Dataset records:

******************************

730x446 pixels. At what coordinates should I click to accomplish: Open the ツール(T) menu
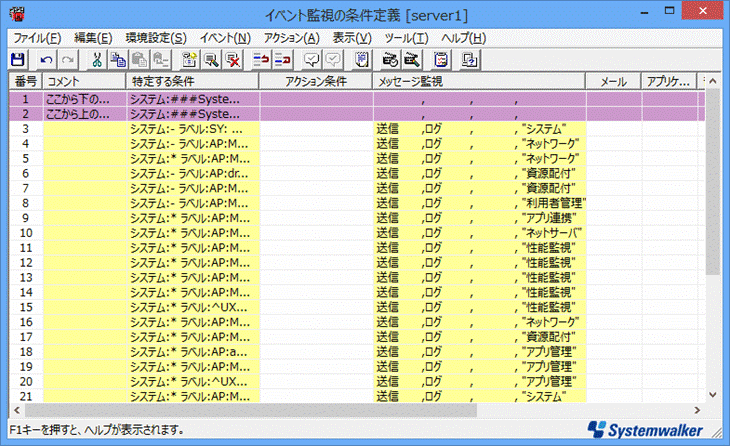tap(406, 38)
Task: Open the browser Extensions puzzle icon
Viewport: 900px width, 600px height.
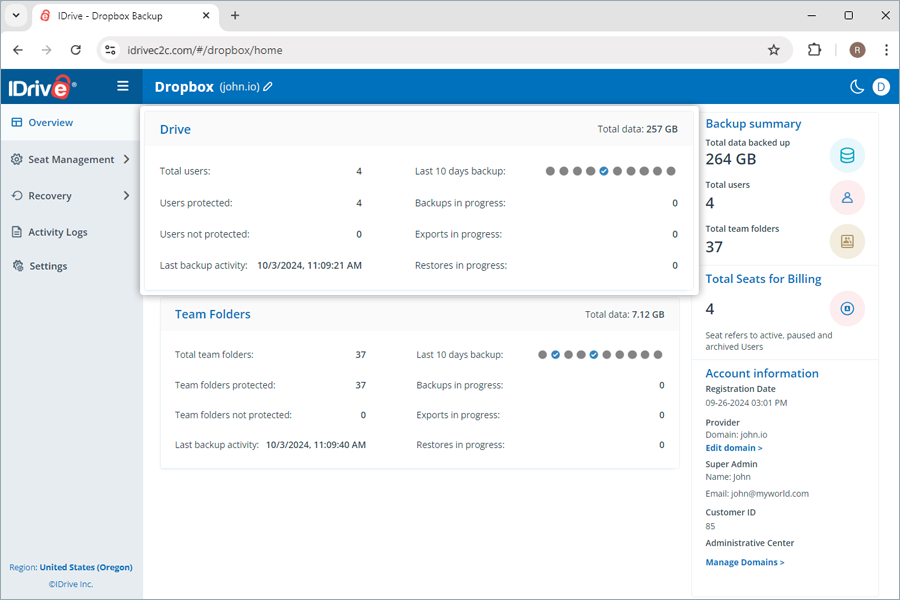Action: click(x=814, y=50)
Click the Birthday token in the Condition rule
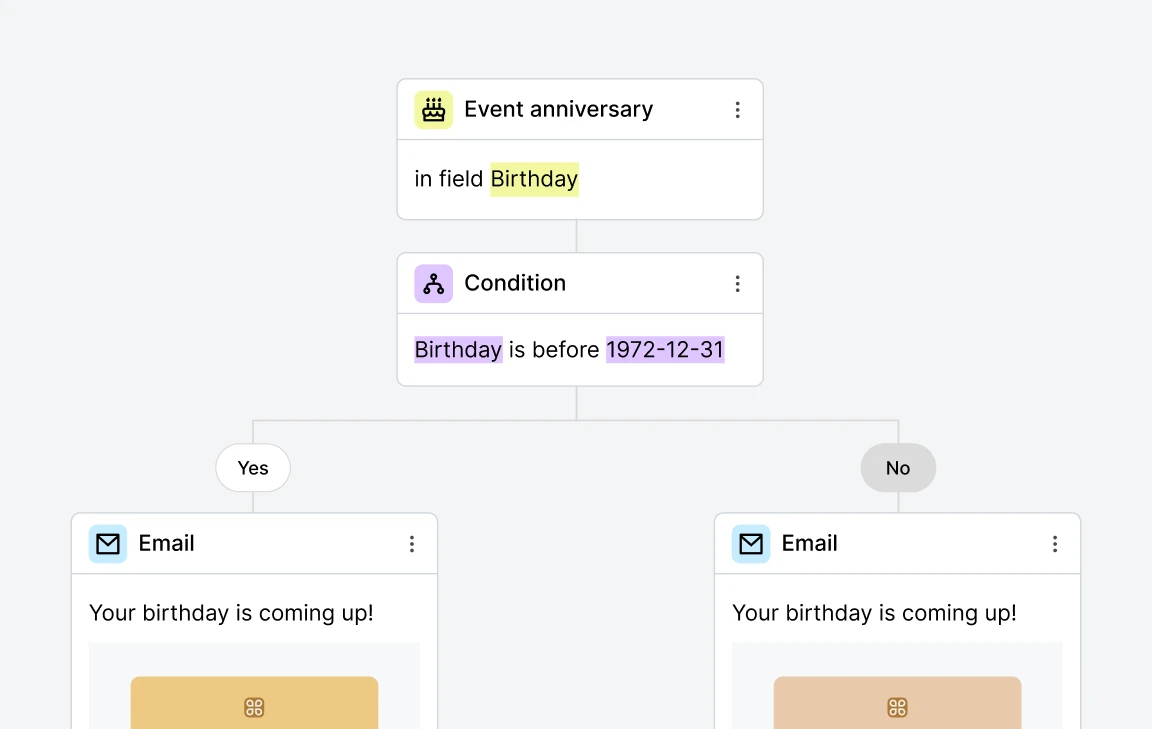The image size is (1152, 729). point(458,349)
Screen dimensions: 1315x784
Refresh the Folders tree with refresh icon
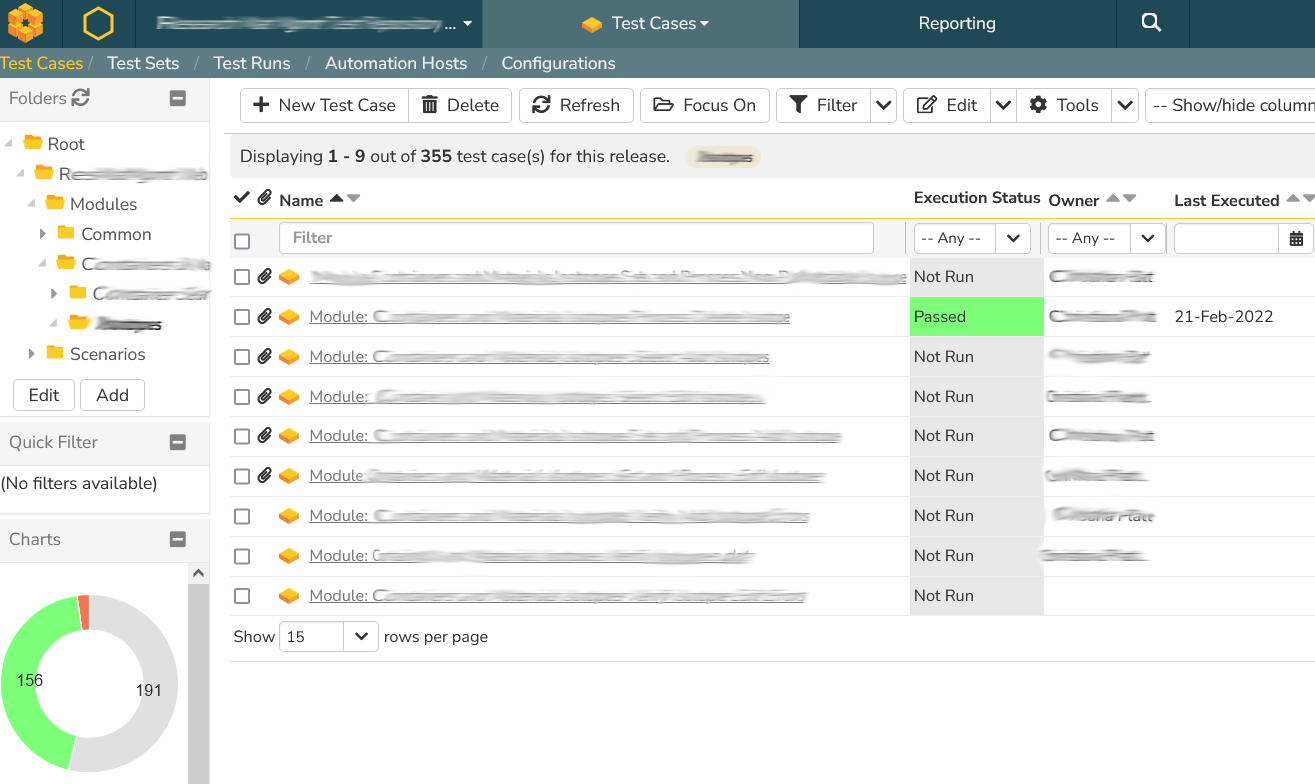81,98
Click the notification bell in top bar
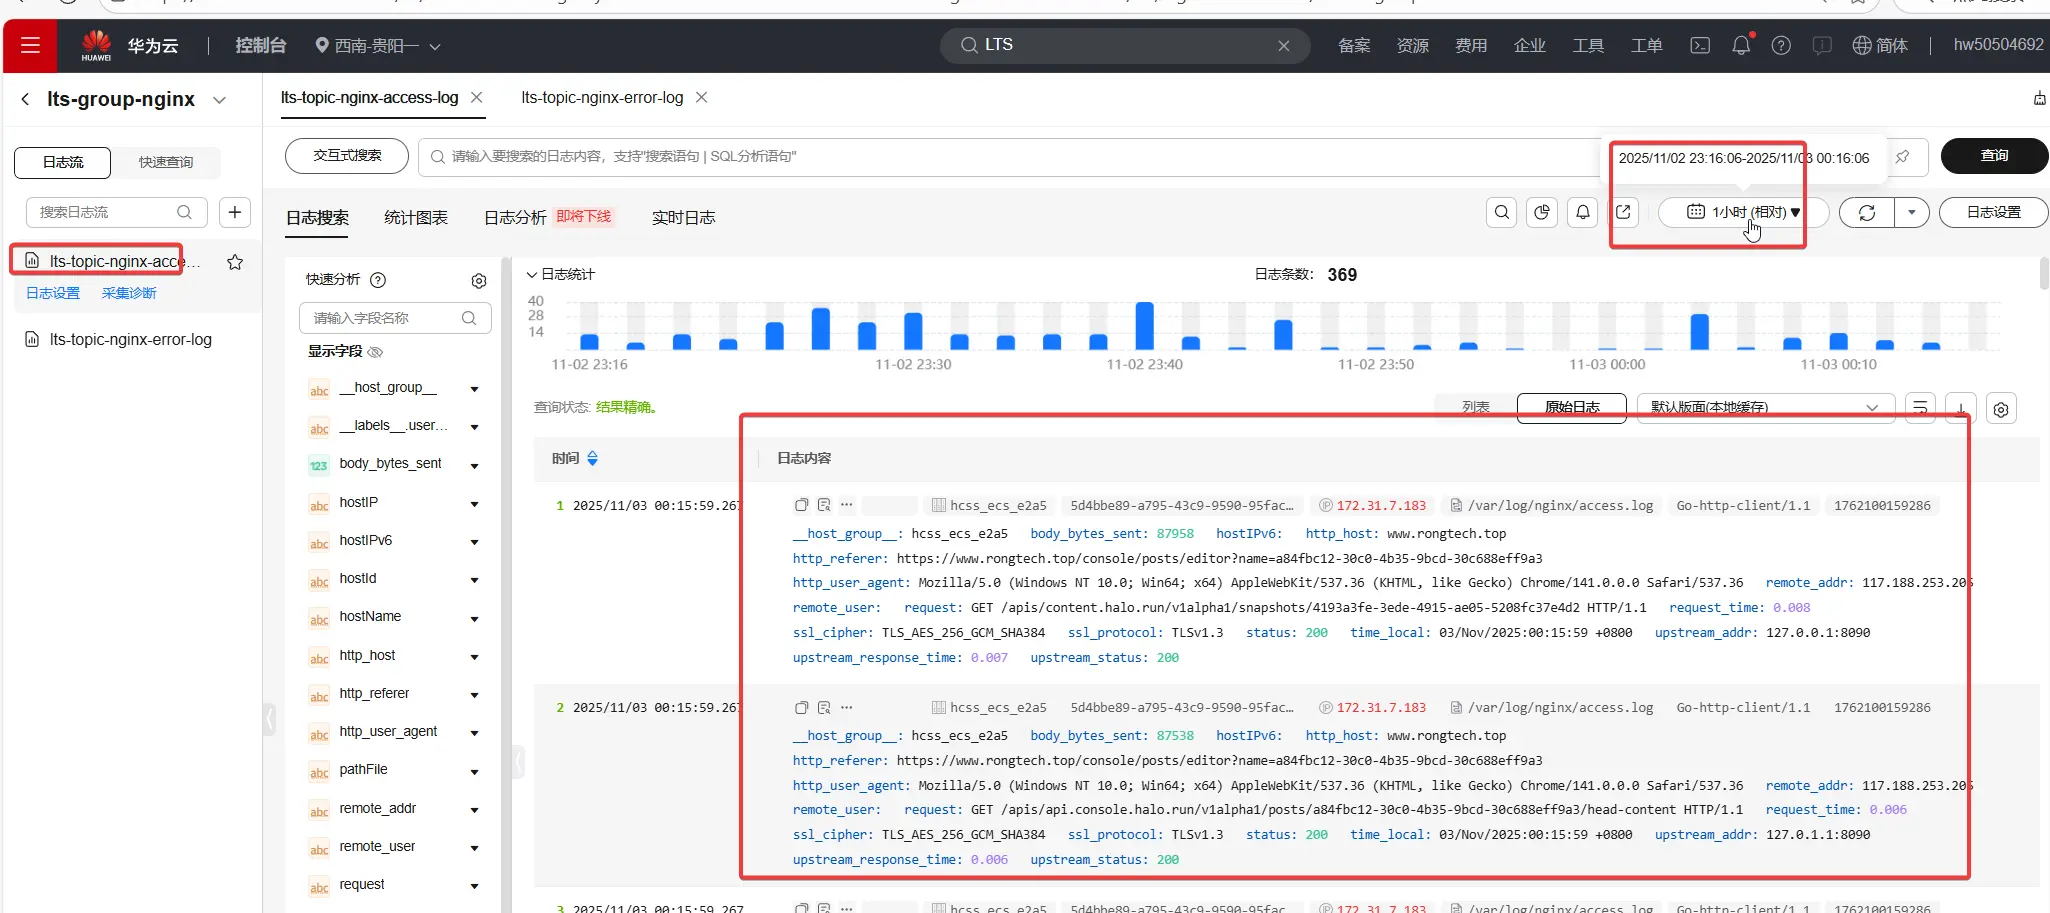2050x913 pixels. (1741, 45)
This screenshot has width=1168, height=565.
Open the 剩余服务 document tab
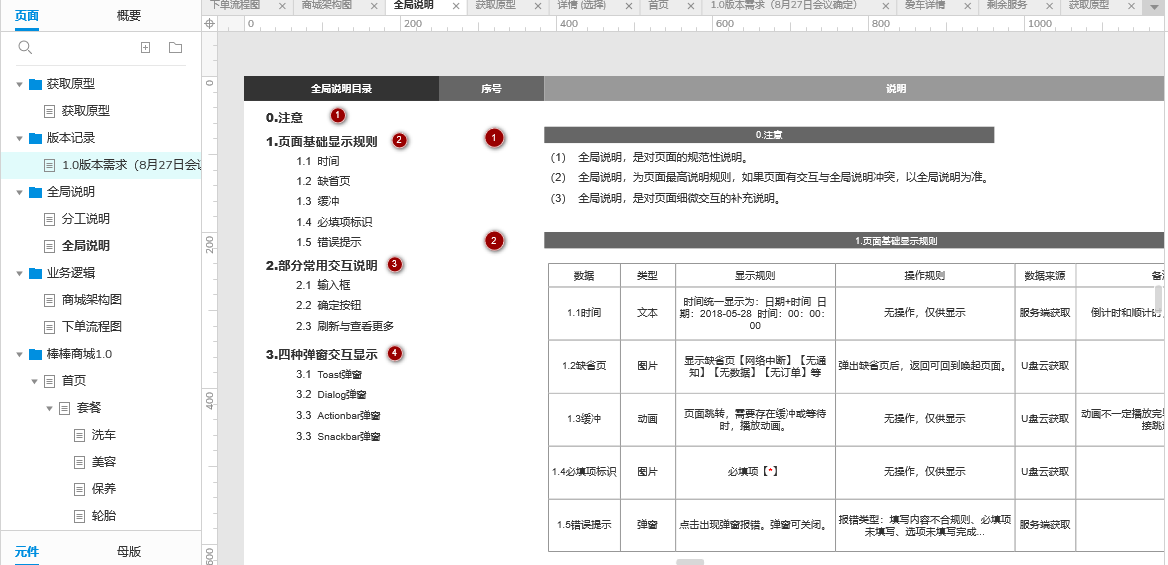pos(1006,5)
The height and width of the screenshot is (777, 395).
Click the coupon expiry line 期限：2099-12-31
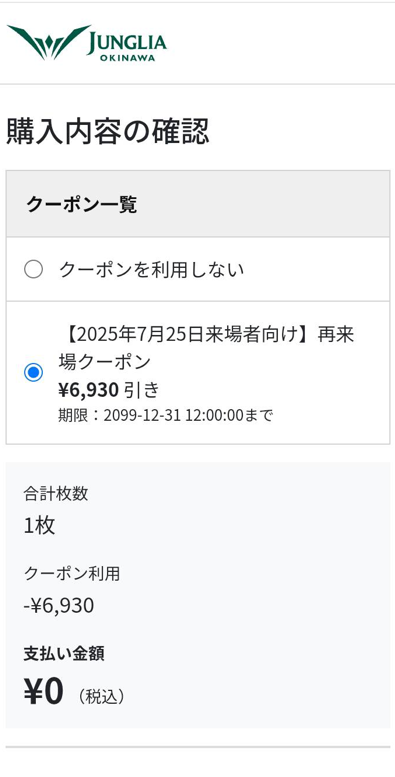tap(165, 415)

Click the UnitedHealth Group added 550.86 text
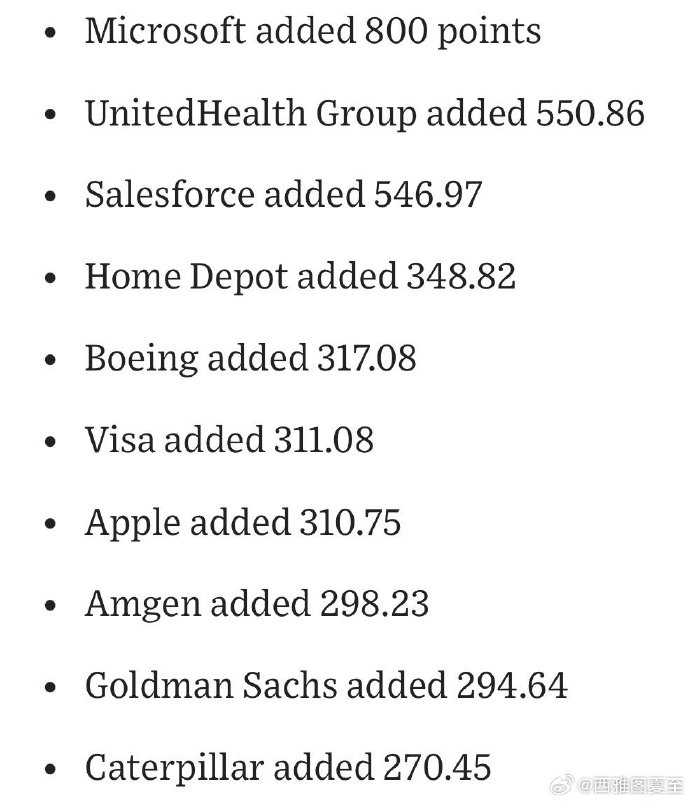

******************************

Extract exactly the lines above from the line containing "Click the coupon expiry line 期限：2099-12-31" through the last one, both ends included, but not the pictures.

Click the coupon expiry line 期限：2099-12-31
tap(165, 415)

Click the UnitedHealth Group added 550.86 text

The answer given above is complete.